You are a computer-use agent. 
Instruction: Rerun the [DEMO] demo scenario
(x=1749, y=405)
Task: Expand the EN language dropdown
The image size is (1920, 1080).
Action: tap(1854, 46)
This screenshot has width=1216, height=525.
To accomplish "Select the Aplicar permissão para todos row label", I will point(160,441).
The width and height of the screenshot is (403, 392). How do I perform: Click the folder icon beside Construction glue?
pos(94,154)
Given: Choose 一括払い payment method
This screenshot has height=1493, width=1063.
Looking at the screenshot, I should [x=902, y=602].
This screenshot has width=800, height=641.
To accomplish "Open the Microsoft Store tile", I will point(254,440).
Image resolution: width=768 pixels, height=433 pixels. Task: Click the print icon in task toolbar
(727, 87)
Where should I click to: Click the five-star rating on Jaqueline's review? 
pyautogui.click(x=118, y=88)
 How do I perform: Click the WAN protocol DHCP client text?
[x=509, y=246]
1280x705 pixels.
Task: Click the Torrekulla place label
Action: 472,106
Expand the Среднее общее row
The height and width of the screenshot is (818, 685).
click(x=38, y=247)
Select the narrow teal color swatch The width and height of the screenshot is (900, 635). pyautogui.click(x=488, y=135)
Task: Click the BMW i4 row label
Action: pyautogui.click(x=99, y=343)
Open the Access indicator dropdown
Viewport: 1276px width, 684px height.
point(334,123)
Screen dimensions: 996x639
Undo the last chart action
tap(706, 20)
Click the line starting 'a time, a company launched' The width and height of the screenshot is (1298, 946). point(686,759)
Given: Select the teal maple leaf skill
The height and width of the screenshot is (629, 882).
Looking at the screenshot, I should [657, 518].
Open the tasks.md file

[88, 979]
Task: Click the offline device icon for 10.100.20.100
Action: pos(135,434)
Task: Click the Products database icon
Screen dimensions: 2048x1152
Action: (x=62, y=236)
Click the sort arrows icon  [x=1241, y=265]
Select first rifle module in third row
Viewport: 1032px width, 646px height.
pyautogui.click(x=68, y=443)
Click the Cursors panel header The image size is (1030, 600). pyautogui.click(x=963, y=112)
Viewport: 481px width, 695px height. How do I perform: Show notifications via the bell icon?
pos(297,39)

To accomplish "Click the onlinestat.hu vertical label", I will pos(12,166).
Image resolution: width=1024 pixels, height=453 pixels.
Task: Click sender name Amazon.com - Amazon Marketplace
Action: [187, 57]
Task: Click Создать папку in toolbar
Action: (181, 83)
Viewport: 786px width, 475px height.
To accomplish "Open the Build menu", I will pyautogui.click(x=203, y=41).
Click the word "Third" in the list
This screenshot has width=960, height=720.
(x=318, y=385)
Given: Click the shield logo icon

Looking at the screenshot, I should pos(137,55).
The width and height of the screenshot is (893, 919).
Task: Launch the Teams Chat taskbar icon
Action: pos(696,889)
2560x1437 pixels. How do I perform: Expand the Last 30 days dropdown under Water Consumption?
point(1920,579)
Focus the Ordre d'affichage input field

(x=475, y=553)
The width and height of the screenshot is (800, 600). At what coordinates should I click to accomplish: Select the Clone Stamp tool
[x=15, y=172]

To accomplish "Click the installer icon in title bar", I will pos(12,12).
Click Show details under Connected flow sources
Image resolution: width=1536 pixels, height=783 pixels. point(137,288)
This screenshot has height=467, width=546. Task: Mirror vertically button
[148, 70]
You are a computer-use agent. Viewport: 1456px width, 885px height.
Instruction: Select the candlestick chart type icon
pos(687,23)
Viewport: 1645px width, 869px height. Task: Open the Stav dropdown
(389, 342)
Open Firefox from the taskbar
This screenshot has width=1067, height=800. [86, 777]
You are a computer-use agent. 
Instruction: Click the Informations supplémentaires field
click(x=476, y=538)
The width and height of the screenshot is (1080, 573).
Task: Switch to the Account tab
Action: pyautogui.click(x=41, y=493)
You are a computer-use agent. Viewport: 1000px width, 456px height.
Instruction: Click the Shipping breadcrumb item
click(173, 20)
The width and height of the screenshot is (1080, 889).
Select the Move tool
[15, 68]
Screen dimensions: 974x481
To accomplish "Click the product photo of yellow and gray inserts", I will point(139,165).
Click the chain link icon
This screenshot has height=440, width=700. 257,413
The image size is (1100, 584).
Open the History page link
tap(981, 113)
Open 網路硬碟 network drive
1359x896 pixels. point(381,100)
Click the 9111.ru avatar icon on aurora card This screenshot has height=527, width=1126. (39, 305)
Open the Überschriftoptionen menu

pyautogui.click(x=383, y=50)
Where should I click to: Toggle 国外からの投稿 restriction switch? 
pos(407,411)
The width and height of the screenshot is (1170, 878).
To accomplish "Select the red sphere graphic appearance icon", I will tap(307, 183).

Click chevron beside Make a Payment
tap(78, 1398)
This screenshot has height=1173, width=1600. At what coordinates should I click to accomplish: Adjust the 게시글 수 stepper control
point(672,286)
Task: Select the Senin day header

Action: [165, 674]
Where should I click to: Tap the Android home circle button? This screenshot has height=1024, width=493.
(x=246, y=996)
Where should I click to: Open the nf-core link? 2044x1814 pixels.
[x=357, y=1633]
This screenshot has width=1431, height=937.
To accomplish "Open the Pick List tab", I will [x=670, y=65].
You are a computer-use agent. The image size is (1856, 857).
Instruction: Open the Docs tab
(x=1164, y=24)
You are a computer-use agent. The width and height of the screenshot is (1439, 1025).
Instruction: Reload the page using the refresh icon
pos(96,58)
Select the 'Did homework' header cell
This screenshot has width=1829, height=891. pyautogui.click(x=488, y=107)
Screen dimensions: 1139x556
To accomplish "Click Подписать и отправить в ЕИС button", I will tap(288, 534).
● ● ● ● ● ● ●
**TASK STATEMENT**
Copy out all of the material above, swapping every "Where should I click to" for "Where do I click to" and leaving everything else unchanged.

**WRITTEN SOLUTION**
You are a computer-use agent. 
Instruction: Rerun the [DEMO] demo scenario
(x=1749, y=405)
Task: Expand the EN language dropdown
The image size is (1920, 1080).
Action: tap(1854, 46)
This screenshot has width=1216, height=525.
To accomplish "Select the Aplicar permissão para todos row label", I will point(160,441).
The width and height of the screenshot is (403, 392). How do I perform: Click the folder icon beside Construction glue?
pos(94,154)
Given: Choose 一括払い payment method
This screenshot has height=1493, width=1063.
Looking at the screenshot, I should [x=902, y=602].
This screenshot has width=800, height=641.
To accomplish "Open the Microsoft Store tile", I will point(254,440).
Image resolution: width=768 pixels, height=433 pixels. Task: Click the print icon in task toolbar
(727, 87)
Where do I click to: Click the five-star rating on Jaqueline's review? 
pyautogui.click(x=118, y=88)
 How do I perform: Click the WAN protocol DHCP client text?
[x=509, y=246]
1280x705 pixels.
Task: Click the Torrekulla place label
Action: 472,106
Expand the Среднее общее row
The height and width of the screenshot is (818, 685).
click(x=38, y=247)
Select the narrow teal color swatch The width and height of the screenshot is (900, 635). pyautogui.click(x=488, y=135)
Task: Click the BMW i4 row label
Action: pyautogui.click(x=99, y=343)
Open the Access indicator dropdown
Viewport: 1276px width, 684px height.
point(334,123)
Screen dimensions: 996x639
Undo the last chart action
tap(706, 20)
Click the line starting 'a time, a company launched' The width and height of the screenshot is (1298, 946). point(686,759)
Given: Select the teal maple leaf skill
The height and width of the screenshot is (629, 882).
Looking at the screenshot, I should [657, 518].
Open the tasks.md file

[88, 979]
Task: Click the offline device icon for 10.100.20.100
Action: pos(135,434)
Task: Click the Products database icon
Screen dimensions: 2048x1152
Action: (x=62, y=236)
Click the sort arrows icon  [x=1241, y=265]
Select first rifle module in third row
Viewport: 1032px width, 646px height.
pyautogui.click(x=68, y=443)
Click the Cursors panel header The image size is (1030, 600). pyautogui.click(x=963, y=112)
Viewport: 481px width, 695px height. How do I perform: Show notifications via the bell icon?
pos(297,39)

To accomplish "Click the onlinestat.hu vertical label", I will pos(12,166).
Image resolution: width=1024 pixels, height=453 pixels.
Task: Click sender name Amazon.com - Amazon Marketplace
Action: [187, 57]
Task: Click Создать папку in toolbar
Action: (181, 83)
Viewport: 786px width, 475px height.
To accomplish "Open the Build menu", I will pyautogui.click(x=203, y=41).
Click the word "Third" in the list
This screenshot has width=960, height=720.
(x=318, y=385)
Given: Click the shield logo icon

Looking at the screenshot, I should pos(137,55).
The width and height of the screenshot is (893, 919).
Task: Launch the Teams Chat taskbar icon
Action: pos(696,889)
2560x1437 pixels. How do I perform: Expand the Last 30 days dropdown under Water Consumption?
point(1920,579)
Focus the Ordre d'affichage input field

(x=475, y=553)
The width and height of the screenshot is (800, 600). At what coordinates should I click to accomplish: Select the Clone Stamp tool
[x=15, y=172]

To accomplish "Click the installer icon in title bar", I will pos(12,12).
Click Show details under Connected flow sources
Image resolution: width=1536 pixels, height=783 pixels. point(137,288)
This screenshot has height=467, width=546. Task: Mirror vertically button
[148, 70]
You are a computer-use agent. Viewport: 1456px width, 885px height.
Instruction: Select the candlestick chart type icon
pos(687,23)
Viewport: 1645px width, 869px height. Task: Open the Stav dropdown
(389, 342)
Open Firefox from the taskbar
This screenshot has width=1067, height=800. [86, 777]
You are a computer-use agent. 
Instruction: Click the Informations supplémentaires field
click(x=476, y=538)
The width and height of the screenshot is (1080, 573).
Task: Switch to the Account tab
Action: pyautogui.click(x=41, y=493)
You are a computer-use agent. Viewport: 1000px width, 456px height.
Instruction: Click the Shipping breadcrumb item
click(173, 20)
The width and height of the screenshot is (1080, 889).
Select the Move tool
[15, 68]
Screen dimensions: 974x481
To accomplish "Click the product photo of yellow and gray inserts", I will point(139,165).
Click the chain link icon
This screenshot has height=440, width=700. 257,413
The image size is (1100, 584).
Open the History page link
tap(981, 113)
Open 網路硬碟 network drive
1359x896 pixels. point(381,100)
Click the 9111.ru avatar icon on aurora card This screenshot has height=527, width=1126. (39, 305)
Open the Überschriftoptionen menu

pyautogui.click(x=383, y=50)
Where do I click to: Toggle 国外からの投稿 restriction switch? 
pos(407,411)
The width and height of the screenshot is (1170, 878).
To accomplish "Select the red sphere graphic appearance icon", I will tap(307, 183).

Click chevron beside Make a Payment
tap(78, 1398)
This screenshot has height=1173, width=1600. At what coordinates should I click to accomplish: Adjust the 게시글 수 stepper control
point(672,286)
Task: Select the Senin day header

Action: [165, 674]
Where do I click to: Tap the Android home circle button? This screenshot has height=1024, width=493.
(x=246, y=996)
Where do I click to: Open the nf-core link? 2044x1814 pixels.
[x=357, y=1633]
This screenshot has width=1431, height=937.
To accomplish "Open the Pick List tab", I will [x=670, y=65].
You are a computer-use agent. The image size is (1856, 857).
Instruction: Open the Docs tab
(x=1164, y=24)
You are a computer-use agent. The width and height of the screenshot is (1439, 1025).
Instruction: Reload the page using the refresh icon
pos(96,58)
Select the 'Did homework' header cell
This screenshot has width=1829, height=891. pyautogui.click(x=488, y=107)
Screen dimensions: 1139x556
To accomplish "Click Подписать и отправить в ЕИС button", I will tap(288, 534).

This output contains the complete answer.